Comment: One commenter stated that the requirement for covered
entities to use only authorizations that are valid under the Rule
must be an unintended result of the Rule, because covered entities
would have to use only valid authorizations when requesting information
from non-covered entities. The commenter did not believe the Department
intended this requirement to apply with respect to non-covered entities,
and gave the example of dental health plans obtaining protected
health information in connection with paper claims submitted by
dental offices. The commenter requested clarification that health
plans may continue to use authorization forms currently in use for
all claims submitted by non-covered entities.
Response: The commenter misapprehends the Rule's requirements.

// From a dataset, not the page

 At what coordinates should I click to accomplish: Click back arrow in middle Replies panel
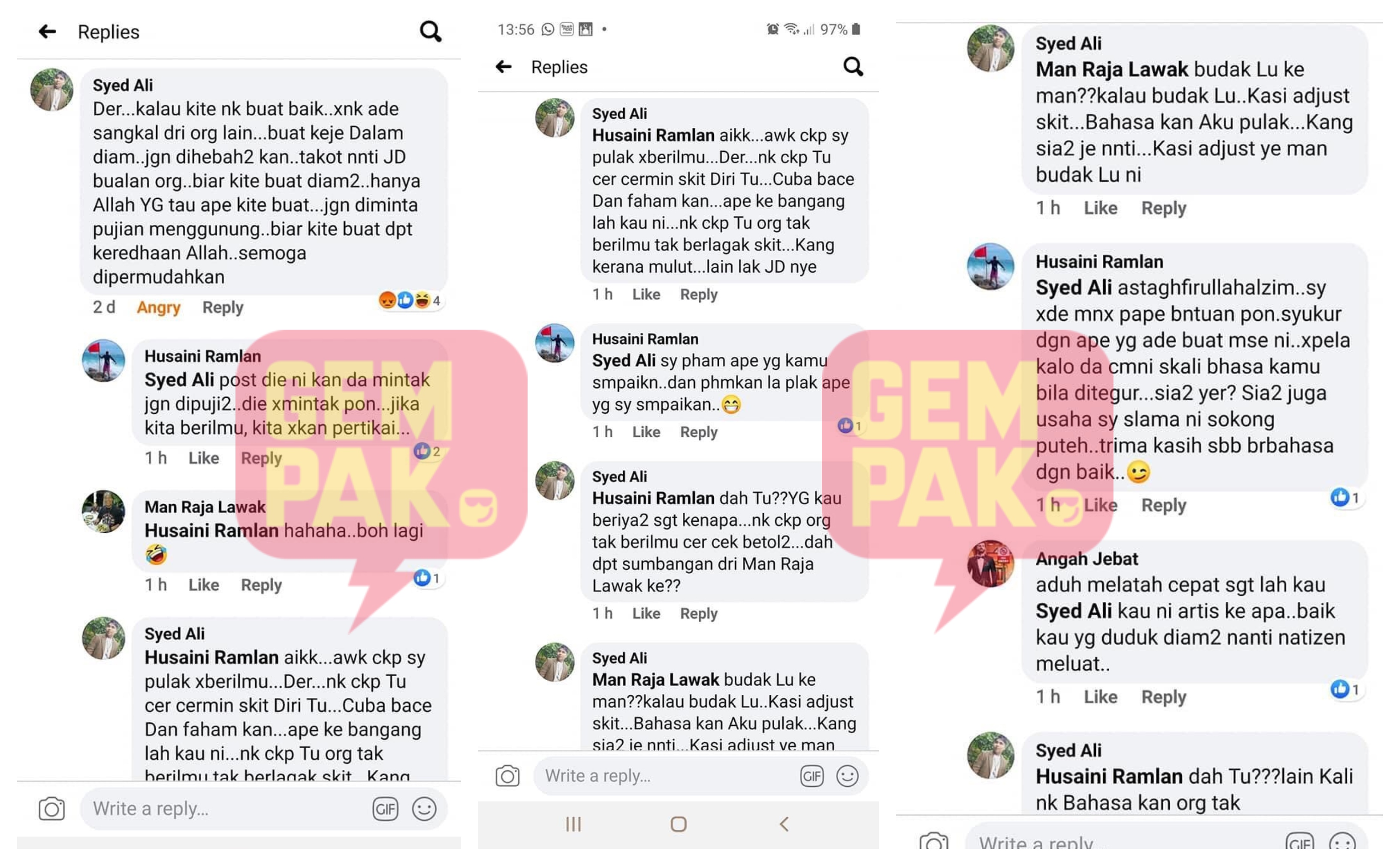coord(503,67)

The requirements apply to uses and disclosure of protected health
information by covered entities. In the example provided, where
a health plan is requesting additional information in support of
a claim for payment by a non-covered health care provider, the health
plan is not required to use an authorization. The plan does not
need the individual's authorization to use protected health information
for payment purposes, and the non-covered health care provider is
not subject to any of the Rule's requirements. Therefore, the exchange
of information may occur as it does today. The Department notes
that, based on the modifications regarding consent adopted in this
rulemaking, neither a consent nor an authorization would be required
in this example even if the health care provider was also a covered
entity.
Comment: Several commenters urged the Department to add
a transition provision to permit hospitals to use protected health
information in already existing databases for marketing and outreach
to the communities they serve. Commenters claimed that these databases
are important assets that would take many years to rebuild, and
hospitals may not have an already existing authorization or other
express legal permission for such use of the information. They contended
that, without a transition provision, these databases would become
useless under the Rule. Commenters suggested the Department should
adopt an "opt out" provision that would allow continued
use of these databases to initially communicate with the persons
listed in the database; at that time, they could obtain authorization
for future communications, thus providing a smooth transition.

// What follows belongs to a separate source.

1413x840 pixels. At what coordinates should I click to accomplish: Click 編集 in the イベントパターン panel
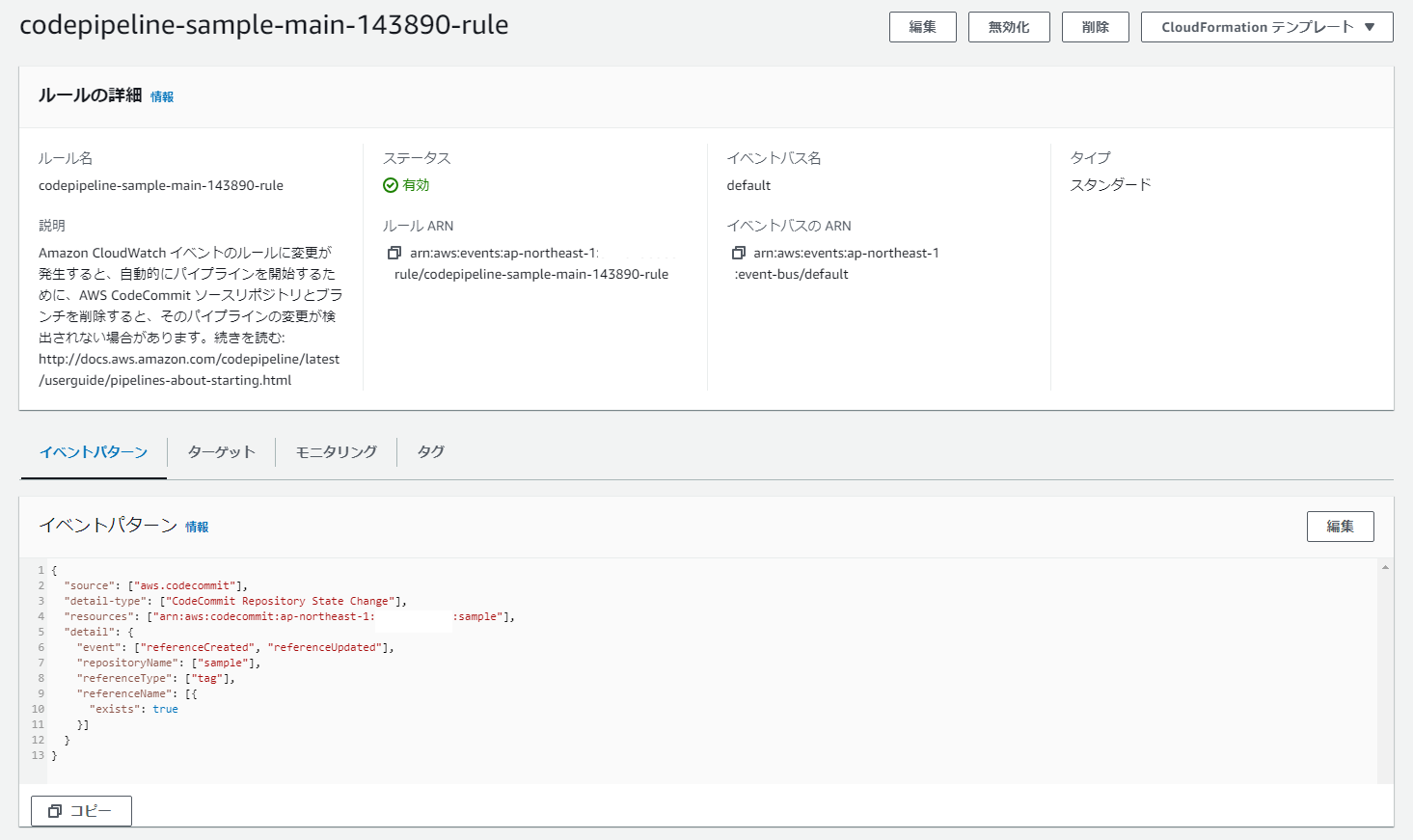[1340, 526]
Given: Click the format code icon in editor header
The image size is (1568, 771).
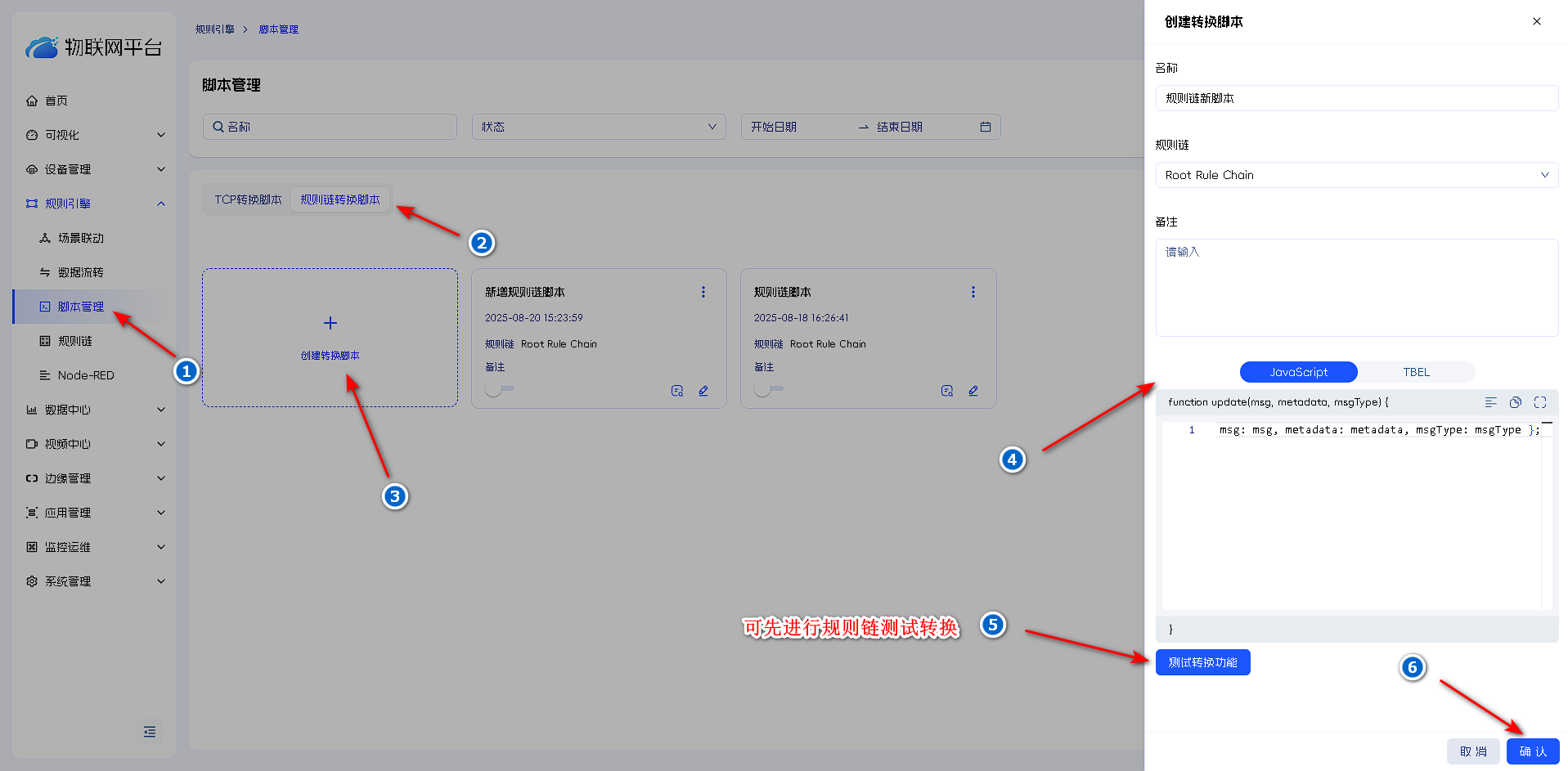Looking at the screenshot, I should click(x=1491, y=402).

Response: Covered entities are provided a two-year period
in which to come into compliance with the Privacy Rule. One of the
purposes of the compliance period is to allow covered entities sufficient
time to undertake actions such as those described in the comment
(obtaining the legal permissions that would permit databases to
continue to operate after the compliance date). An additional transition
period for these activities has not been justified by the commenters.

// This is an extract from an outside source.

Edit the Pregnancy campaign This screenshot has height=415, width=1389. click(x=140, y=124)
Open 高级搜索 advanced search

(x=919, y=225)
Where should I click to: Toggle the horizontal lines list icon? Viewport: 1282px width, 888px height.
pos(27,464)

However, the Department notes that a covered entity is permitted
to use the information in a database for communications that are
either excepted from or that do not meet the definition of "marketing"
in Sec. 164.501, without individual authorization. For example,
a hospital may use protected health information in an existing database
to distribute information about the services it provides, or to
distribute a newsletter with general health or wellness information
that does not promote a particular product or service.